— START Material for this exercise —
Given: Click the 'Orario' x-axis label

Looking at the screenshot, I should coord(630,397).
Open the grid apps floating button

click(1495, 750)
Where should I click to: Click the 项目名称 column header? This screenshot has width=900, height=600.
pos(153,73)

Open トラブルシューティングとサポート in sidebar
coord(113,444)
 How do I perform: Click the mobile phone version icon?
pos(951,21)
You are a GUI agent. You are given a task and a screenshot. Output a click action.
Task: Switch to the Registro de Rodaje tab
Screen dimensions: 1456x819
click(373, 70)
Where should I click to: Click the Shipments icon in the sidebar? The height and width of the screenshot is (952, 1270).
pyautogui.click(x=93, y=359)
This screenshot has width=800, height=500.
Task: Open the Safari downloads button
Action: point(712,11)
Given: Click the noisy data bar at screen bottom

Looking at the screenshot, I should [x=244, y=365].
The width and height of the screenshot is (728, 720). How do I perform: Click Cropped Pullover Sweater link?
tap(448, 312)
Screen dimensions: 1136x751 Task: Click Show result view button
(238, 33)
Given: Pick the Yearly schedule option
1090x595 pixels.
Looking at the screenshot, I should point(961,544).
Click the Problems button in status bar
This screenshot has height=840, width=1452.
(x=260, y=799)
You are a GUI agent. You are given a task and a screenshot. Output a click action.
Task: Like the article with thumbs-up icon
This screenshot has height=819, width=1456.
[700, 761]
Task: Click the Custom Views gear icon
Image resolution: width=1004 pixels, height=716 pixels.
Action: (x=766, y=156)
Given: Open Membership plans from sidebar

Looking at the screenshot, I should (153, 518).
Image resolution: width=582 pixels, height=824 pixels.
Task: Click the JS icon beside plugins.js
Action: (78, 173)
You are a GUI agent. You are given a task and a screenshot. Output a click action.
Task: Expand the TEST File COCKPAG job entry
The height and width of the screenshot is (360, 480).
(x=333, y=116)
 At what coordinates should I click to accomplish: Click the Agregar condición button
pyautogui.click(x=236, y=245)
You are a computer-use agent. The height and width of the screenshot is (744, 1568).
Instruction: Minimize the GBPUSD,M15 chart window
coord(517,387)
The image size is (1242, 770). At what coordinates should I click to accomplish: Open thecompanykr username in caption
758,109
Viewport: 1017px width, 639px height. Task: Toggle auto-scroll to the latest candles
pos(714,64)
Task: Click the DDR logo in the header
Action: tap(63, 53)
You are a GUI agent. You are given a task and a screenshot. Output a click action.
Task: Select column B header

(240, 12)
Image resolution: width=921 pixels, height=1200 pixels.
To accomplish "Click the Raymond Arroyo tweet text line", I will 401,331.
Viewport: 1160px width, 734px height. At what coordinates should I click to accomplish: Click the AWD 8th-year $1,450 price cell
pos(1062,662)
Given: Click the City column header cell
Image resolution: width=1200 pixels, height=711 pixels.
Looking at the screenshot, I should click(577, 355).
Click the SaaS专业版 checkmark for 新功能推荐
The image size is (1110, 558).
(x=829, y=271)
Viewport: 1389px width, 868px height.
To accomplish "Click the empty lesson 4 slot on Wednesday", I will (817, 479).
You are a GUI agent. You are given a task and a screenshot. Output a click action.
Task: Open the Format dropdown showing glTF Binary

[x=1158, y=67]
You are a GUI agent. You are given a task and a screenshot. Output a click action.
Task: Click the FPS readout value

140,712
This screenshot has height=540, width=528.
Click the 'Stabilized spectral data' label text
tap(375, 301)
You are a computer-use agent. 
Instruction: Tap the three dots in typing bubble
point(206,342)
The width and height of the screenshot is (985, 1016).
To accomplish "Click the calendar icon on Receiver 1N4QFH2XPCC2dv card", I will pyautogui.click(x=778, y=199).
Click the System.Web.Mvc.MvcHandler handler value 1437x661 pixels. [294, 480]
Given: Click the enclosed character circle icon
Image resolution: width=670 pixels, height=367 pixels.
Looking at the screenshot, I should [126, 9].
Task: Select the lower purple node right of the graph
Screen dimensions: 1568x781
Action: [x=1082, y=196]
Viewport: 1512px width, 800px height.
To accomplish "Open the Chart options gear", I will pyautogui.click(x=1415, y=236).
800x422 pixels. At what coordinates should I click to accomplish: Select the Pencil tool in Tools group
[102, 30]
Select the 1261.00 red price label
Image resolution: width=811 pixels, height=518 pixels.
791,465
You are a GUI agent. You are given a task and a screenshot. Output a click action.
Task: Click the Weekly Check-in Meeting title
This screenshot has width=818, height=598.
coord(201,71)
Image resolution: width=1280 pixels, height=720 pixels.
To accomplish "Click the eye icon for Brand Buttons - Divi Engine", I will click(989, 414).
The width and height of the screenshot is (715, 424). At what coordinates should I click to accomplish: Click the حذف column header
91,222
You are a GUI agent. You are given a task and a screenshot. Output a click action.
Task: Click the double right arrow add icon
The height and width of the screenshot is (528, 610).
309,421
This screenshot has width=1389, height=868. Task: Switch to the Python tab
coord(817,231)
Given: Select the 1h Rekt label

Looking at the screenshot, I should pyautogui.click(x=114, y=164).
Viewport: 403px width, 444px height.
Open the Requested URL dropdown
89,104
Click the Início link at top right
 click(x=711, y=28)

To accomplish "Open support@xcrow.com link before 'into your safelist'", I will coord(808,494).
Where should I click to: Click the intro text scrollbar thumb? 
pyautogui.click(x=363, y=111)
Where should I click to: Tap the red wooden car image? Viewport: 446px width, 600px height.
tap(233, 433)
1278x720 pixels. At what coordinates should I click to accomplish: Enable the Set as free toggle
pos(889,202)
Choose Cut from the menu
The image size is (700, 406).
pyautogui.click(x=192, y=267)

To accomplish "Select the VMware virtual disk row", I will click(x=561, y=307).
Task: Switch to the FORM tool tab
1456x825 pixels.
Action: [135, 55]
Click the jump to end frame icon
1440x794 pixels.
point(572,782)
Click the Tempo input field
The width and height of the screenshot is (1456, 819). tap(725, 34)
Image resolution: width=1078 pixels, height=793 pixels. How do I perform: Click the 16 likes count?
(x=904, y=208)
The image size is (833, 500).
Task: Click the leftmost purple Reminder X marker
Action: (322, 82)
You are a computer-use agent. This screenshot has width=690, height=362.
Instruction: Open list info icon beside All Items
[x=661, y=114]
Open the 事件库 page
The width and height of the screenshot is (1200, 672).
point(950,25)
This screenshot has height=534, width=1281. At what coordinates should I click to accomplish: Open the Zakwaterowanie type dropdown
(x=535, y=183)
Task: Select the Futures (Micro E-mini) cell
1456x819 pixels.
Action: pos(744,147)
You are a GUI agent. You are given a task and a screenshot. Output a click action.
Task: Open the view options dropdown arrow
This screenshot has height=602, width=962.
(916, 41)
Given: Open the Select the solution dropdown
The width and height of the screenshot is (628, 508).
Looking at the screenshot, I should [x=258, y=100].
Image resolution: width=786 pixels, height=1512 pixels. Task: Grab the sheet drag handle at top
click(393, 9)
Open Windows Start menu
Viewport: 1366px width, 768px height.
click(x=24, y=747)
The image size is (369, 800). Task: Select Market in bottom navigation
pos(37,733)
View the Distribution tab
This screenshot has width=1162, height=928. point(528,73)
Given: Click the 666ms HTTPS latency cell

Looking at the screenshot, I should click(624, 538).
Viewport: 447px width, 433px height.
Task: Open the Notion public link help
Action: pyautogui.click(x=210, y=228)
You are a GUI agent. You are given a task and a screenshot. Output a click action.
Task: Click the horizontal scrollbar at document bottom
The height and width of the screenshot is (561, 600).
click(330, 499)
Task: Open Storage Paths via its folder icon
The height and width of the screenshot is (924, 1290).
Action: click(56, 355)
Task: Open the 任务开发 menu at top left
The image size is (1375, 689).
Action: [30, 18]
— END Material for this exercise —
▸ **Objective**: Reproduce all of the records above without changing anything.

▸ **Completed task**:
Given: Click the 'Orario' x-axis label

Looking at the screenshot, I should coord(630,397).
Open the grid apps floating button

click(1495, 750)
Where should I click to: Click the 项目名称 column header? This screenshot has width=900, height=600.
pos(153,73)

Open トラブルシューティングとサポート in sidebar
coord(113,444)
 How do I perform: Click the mobile phone version icon?
pos(951,21)
You are a GUI agent. You are given a task and a screenshot. Output a click action.
Task: Switch to the Registro de Rodaje tab
Screen dimensions: 1456x819
click(373, 70)
Where should I click to: Click the Shipments icon in the sidebar? The height and width of the screenshot is (952, 1270).
pyautogui.click(x=93, y=359)
This screenshot has width=800, height=500.
Task: Open the Safari downloads button
Action: point(712,11)
Given: Click the noisy data bar at screen bottom

Looking at the screenshot, I should [x=244, y=365].
The width and height of the screenshot is (728, 720). How do I perform: Click Cropped Pullover Sweater link?
tap(448, 312)
Screen dimensions: 1136x751 Task: Click Show result view button
(238, 33)
Given: Pick the Yearly schedule option
1090x595 pixels.
Looking at the screenshot, I should point(961,544).
Click the Problems button in status bar
This screenshot has height=840, width=1452.
(x=260, y=799)
You are a GUI agent. You are given a task and a screenshot. Output a click action.
Task: Like the article with thumbs-up icon
This screenshot has height=819, width=1456.
[700, 761]
Task: Click the Custom Views gear icon
Image resolution: width=1004 pixels, height=716 pixels.
Action: (x=766, y=156)
Given: Open Membership plans from sidebar

Looking at the screenshot, I should (153, 518).
Image resolution: width=582 pixels, height=824 pixels.
Task: Click the JS icon beside plugins.js
Action: (78, 173)
You are a GUI agent. You are given a task and a screenshot. Output a click action.
Task: Expand the TEST File COCKPAG job entry
The height and width of the screenshot is (360, 480).
(x=333, y=116)
 At what coordinates should I click to accomplish: Click the Agregar condición button
pyautogui.click(x=236, y=245)
You are a computer-use agent. The height and width of the screenshot is (744, 1568).
Instruction: Minimize the GBPUSD,M15 chart window
coord(517,387)
The image size is (1242, 770). At what coordinates should I click to accomplish: Open thecompanykr username in caption
758,109
Viewport: 1017px width, 639px height. Task: Toggle auto-scroll to the latest candles
pos(714,64)
Task: Click the DDR logo in the header
Action: tap(63, 53)
You are a GUI agent. You are given a task and a screenshot. Output a click action.
Task: Select column B header

(240, 12)
Image resolution: width=921 pixels, height=1200 pixels.
To accomplish "Click the Raymond Arroyo tweet text line", I will 401,331.
Viewport: 1160px width, 734px height. At what coordinates should I click to accomplish: Click the AWD 8th-year $1,450 price cell
pos(1062,662)
Given: Click the City column header cell
Image resolution: width=1200 pixels, height=711 pixels.
Looking at the screenshot, I should click(577, 355).
Click the SaaS专业版 checkmark for 新功能推荐
The image size is (1110, 558).
(x=829, y=271)
Viewport: 1389px width, 868px height.
To accomplish "Click the empty lesson 4 slot on Wednesday", I will (817, 479).
You are a GUI agent. You are given a task and a screenshot. Output a click action.
Task: Open the Format dropdown showing glTF Binary

[x=1158, y=67]
You are a GUI agent. You are given a task and a screenshot. Output a click action.
Task: Click the FPS readout value

140,712
This screenshot has height=540, width=528.
Click the 'Stabilized spectral data' label text
tap(375, 301)
You are a computer-use agent. 
Instruction: Tap the three dots in typing bubble
point(206,342)
The width and height of the screenshot is (985, 1016).
To accomplish "Click the calendar icon on Receiver 1N4QFH2XPCC2dv card", I will pyautogui.click(x=778, y=199).
Click the System.Web.Mvc.MvcHandler handler value 1437x661 pixels. [294, 480]
Given: Click the enclosed character circle icon
Image resolution: width=670 pixels, height=367 pixels.
Looking at the screenshot, I should [126, 9].
Task: Select the lower purple node right of the graph
Screen dimensions: 1568x781
Action: [x=1082, y=196]
Viewport: 1512px width, 800px height.
To accomplish "Open the Chart options gear", I will pyautogui.click(x=1415, y=236).
800x422 pixels. At what coordinates should I click to accomplish: Select the Pencil tool in Tools group
[102, 30]
Select the 1261.00 red price label
Image resolution: width=811 pixels, height=518 pixels.
791,465
You are a GUI agent. You are given a task and a screenshot. Output a click action.
Task: Click the Weekly Check-in Meeting title
This screenshot has width=818, height=598.
coord(201,71)
Image resolution: width=1280 pixels, height=720 pixels.
To accomplish "Click the eye icon for Brand Buttons - Divi Engine", I will click(989, 414).
The width and height of the screenshot is (715, 424). At what coordinates should I click to accomplish: Click the حذف column header
91,222
You are a GUI agent. You are given a task and a screenshot. Output a click action.
Task: Click the double right arrow add icon
The height and width of the screenshot is (528, 610).
309,421
This screenshot has width=1389, height=868. Task: Switch to the Python tab
coord(817,231)
Given: Select the 1h Rekt label

Looking at the screenshot, I should pyautogui.click(x=114, y=164).
Viewport: 403px width, 444px height.
Open the Requested URL dropdown
89,104
Click the Início link at top right
 click(x=711, y=28)

To accomplish "Open support@xcrow.com link before 'into your safelist'", I will coord(808,494).
Where should I click to: Click the intro text scrollbar thumb? 
pyautogui.click(x=363, y=111)
Where should I click to: Tap the red wooden car image? Viewport: 446px width, 600px height.
tap(233, 433)
1278x720 pixels. At what coordinates should I click to accomplish: Enable the Set as free toggle
pos(889,202)
Choose Cut from the menu
The image size is (700, 406).
pyautogui.click(x=192, y=267)

To accomplish "Select the VMware virtual disk row", I will click(x=561, y=307).
Task: Switch to the FORM tool tab
1456x825 pixels.
Action: [135, 55]
Click the jump to end frame icon
1440x794 pixels.
point(572,782)
Click the Tempo input field
The width and height of the screenshot is (1456, 819). tap(725, 34)
Image resolution: width=1078 pixels, height=793 pixels. How do I perform: Click the 16 likes count?
(x=904, y=208)
The image size is (833, 500).
Task: Click the leftmost purple Reminder X marker
Action: (322, 82)
You are a computer-use agent. This screenshot has width=690, height=362.
Instruction: Open list info icon beside All Items
[x=661, y=114]
Open the 事件库 page
The width and height of the screenshot is (1200, 672).
point(950,25)
This screenshot has height=534, width=1281. At what coordinates should I click to accomplish: Open the Zakwaterowanie type dropdown
(x=535, y=183)
Task: Select the Futures (Micro E-mini) cell
1456x819 pixels.
Action: pos(744,147)
You are a GUI agent. You are given a task and a screenshot. Output a click action.
Task: Open the view options dropdown arrow
This screenshot has height=602, width=962.
(916, 41)
Given: Open the Select the solution dropdown
The width and height of the screenshot is (628, 508).
Looking at the screenshot, I should [x=258, y=100].
Image resolution: width=786 pixels, height=1512 pixels. Task: Grab the sheet drag handle at top
click(393, 9)
Open Windows Start menu
Viewport: 1366px width, 768px height.
click(x=24, y=747)
The image size is (369, 800). Task: Select Market in bottom navigation
pos(37,733)
View the Distribution tab
This screenshot has width=1162, height=928. point(528,73)
Given: Click the 666ms HTTPS latency cell

Looking at the screenshot, I should click(624, 538).
Viewport: 447px width, 433px height.
Task: Open the Notion public link help
Action: pyautogui.click(x=210, y=228)
You are a GUI agent. You are given a task and a screenshot. Output a click action.
Task: Click the horizontal scrollbar at document bottom
The height and width of the screenshot is (561, 600).
click(330, 499)
Task: Open Storage Paths via its folder icon
The height and width of the screenshot is (924, 1290).
Action: click(56, 355)
Task: Open the 任务开发 menu at top left
The image size is (1375, 689).
Action: [30, 18]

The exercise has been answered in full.